## WHAT IS REQUIRED
The entries contain pictures, which should not appear in the copy; everything else must be reproduced exactly.

## PROVIDED INFORMATION
───

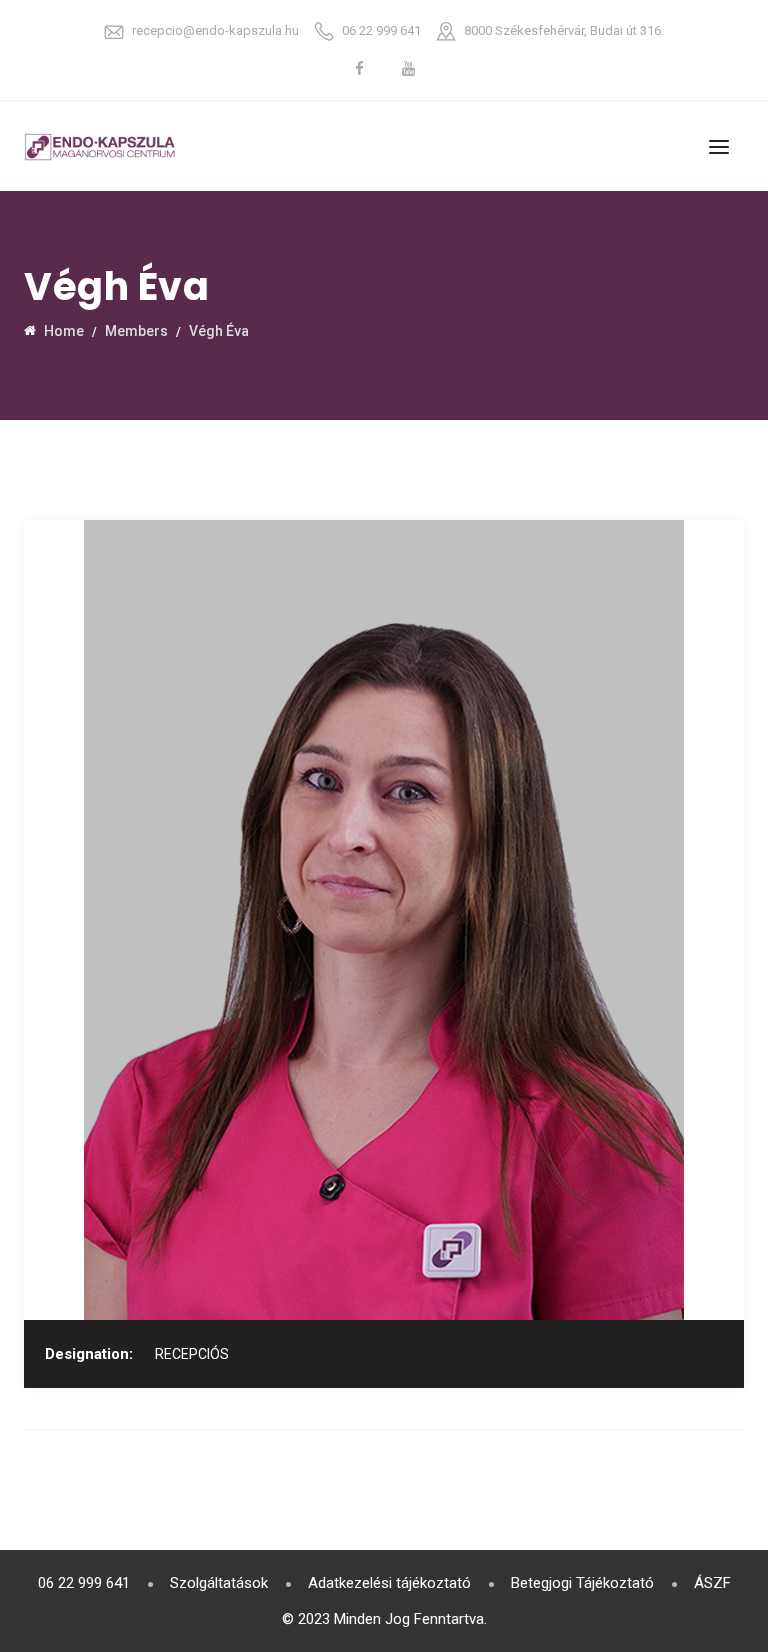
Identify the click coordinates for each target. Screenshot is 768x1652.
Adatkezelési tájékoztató (389, 1583)
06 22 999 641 (381, 30)
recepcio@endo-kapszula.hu (215, 30)
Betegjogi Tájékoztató (582, 1583)
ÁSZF (712, 1583)
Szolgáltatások (219, 1583)
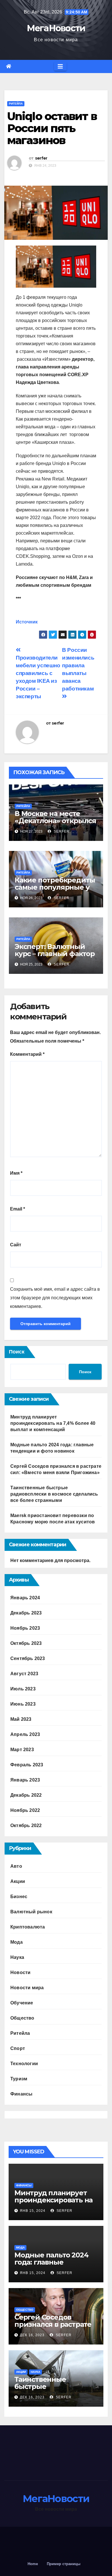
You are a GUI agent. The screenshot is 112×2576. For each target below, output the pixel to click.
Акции (17, 1881)
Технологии (24, 2063)
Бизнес (18, 1896)
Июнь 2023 (23, 1704)
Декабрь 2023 (26, 1612)
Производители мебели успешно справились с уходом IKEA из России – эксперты (38, 677)
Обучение (21, 2002)
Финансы (21, 2094)
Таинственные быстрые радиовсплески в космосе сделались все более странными (54, 1494)
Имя (16, 1173)
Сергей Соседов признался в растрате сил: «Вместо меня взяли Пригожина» (52, 2328)
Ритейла (16, 103)
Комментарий (27, 1054)
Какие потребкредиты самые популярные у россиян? (55, 887)
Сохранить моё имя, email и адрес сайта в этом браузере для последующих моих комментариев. (55, 1298)
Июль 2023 (23, 1688)
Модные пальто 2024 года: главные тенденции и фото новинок (51, 2266)
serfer (41, 158)
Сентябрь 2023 (27, 1658)
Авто (16, 1866)
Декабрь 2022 (26, 1795)
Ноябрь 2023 (25, 1628)
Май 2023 (21, 1719)
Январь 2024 (25, 1597)
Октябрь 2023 (26, 1643)
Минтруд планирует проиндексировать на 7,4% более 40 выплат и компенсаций (53, 1423)
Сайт (15, 1244)
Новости (20, 1972)
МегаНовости (56, 28)
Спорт (17, 2048)
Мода (16, 1942)
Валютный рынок (31, 1911)
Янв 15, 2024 (32, 2211)
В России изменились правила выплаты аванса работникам (78, 669)
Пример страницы (63, 2564)
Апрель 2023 (25, 1734)
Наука (17, 1957)
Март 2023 (22, 1749)
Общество (22, 2018)
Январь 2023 (25, 1780)
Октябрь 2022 (26, 1825)
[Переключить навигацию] (60, 66)
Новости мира (27, 1987)
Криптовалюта (27, 1926)
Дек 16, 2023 (32, 2335)
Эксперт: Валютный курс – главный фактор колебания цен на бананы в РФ (55, 957)
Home (33, 2564)
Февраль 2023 (26, 1764)
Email (17, 1208)
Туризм (18, 2078)
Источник (27, 621)
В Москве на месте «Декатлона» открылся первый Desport (55, 820)
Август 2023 (24, 1673)
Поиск (16, 1352)
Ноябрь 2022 (25, 1810)
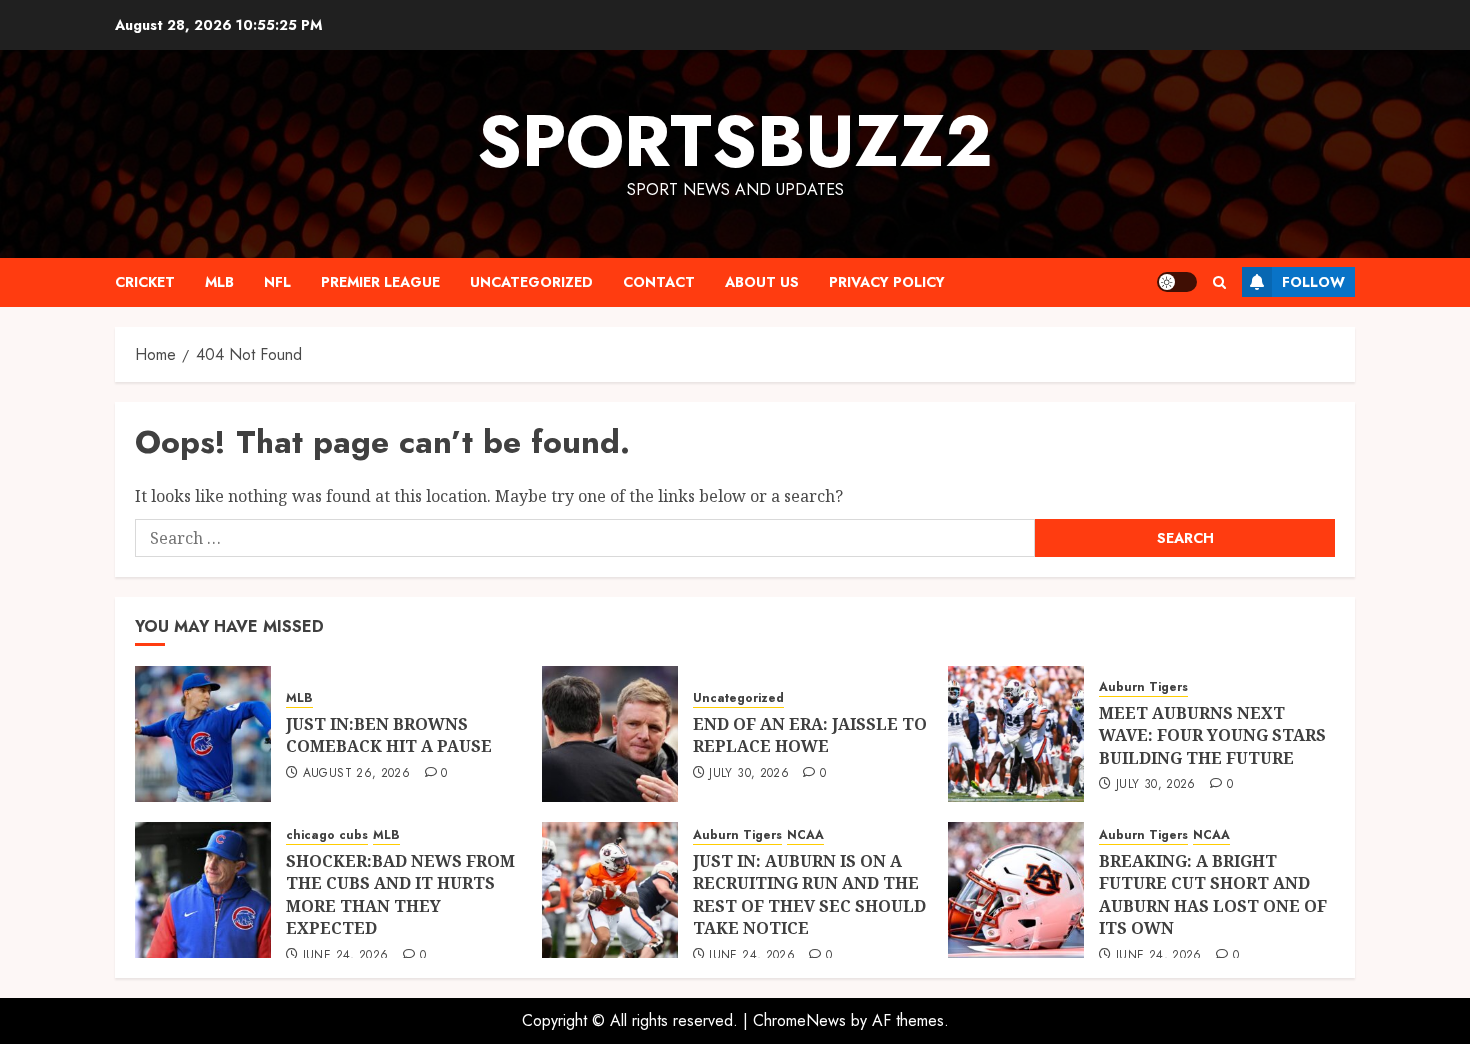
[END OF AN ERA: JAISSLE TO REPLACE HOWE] (610, 734)
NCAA (805, 835)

───

## FINISHED TASK
Identify the click coordinates for each target. Screenshot is 768x1652.
Adatkezelési tájékoztató (389, 1583)
06 22 999 641 (381, 30)
recepcio@endo-kapszula.hu (215, 30)
Betegjogi Tájékoztató (582, 1583)
ÁSZF (712, 1583)
Szolgáltatások (219, 1583)
You are a GUI agent. The screenshot is 112×2576. For each target below, output the pixel to click.
Акции (17, 1881)
Технологии (24, 2063)
Бизнес (18, 1896)
Июнь 2023 (23, 1704)
Декабрь 2023 (26, 1612)
Производители мебели успешно справились с уходом IKEA из России – эксперты (38, 677)
Обучение (21, 2002)
Финансы (21, 2094)
Таинственные быстрые радиовсплески в космосе сделались все более странными (54, 1494)
Имя (16, 1173)
Сергей Соседов признался в растрате сил: «Вместо меня взяли Пригожина» (52, 2328)
Ритейла (16, 103)
Комментарий (27, 1054)
Какие потребкредиты самые популярные у россиян? (55, 887)
Сохранить моё имя, email и адрес сайта в этом браузере для последующих моих комментариев. (55, 1298)
Июль 2023 (23, 1688)
Модные пальто 2024 года: главные тенденции и фото новинок (51, 2266)
serfer (41, 158)
Сентябрь 2023 (27, 1658)
Авто (16, 1866)
Декабрь 2022 (26, 1795)
Ноябрь 2023 (25, 1628)
Май 2023 (21, 1719)
Январь 2024 (25, 1597)
Октябрь 2023 (26, 1643)
Минтруд планирует проиндексировать на 7,4% более 40 выплат и компенсаций (53, 1423)
Сайт (15, 1244)
Новости (20, 1972)
МегаНовости (56, 28)
Спорт (17, 2048)
Мода (16, 1942)
Валютный рынок (31, 1911)
Янв 15, 2024 (32, 2211)
В России изменились правила выплаты аванса работникам (78, 669)
Пример страницы (63, 2564)
Апрель 2023 (25, 1734)
Наука (17, 1957)
Март 2023 (22, 1749)
Общество (22, 2018)
Январь 2023 (25, 1780)
Октябрь 2022 (26, 1825)
[Переключить навигацию] (60, 66)
Новости мира (27, 1987)
Криптовалюта (27, 1926)
Дек 16, 2023 (32, 2335)
Эксперт: Валютный курс – главный фактор колебания цен на бананы в РФ (55, 957)
Home (33, 2564)
Февраль 2023 (26, 1764)
Email (17, 1208)
Туризм (18, 2078)
Источник (27, 621)
В Москве на месте «Декатлона» открылся первый Desport (55, 820)
Август 2023 (24, 1673)
Поиск (16, 1352)
Ноябрь 2022 (25, 1810)
[END OF AN ERA: JAISSLE TO REPLACE HOWE] (610, 734)
NCAA (805, 835)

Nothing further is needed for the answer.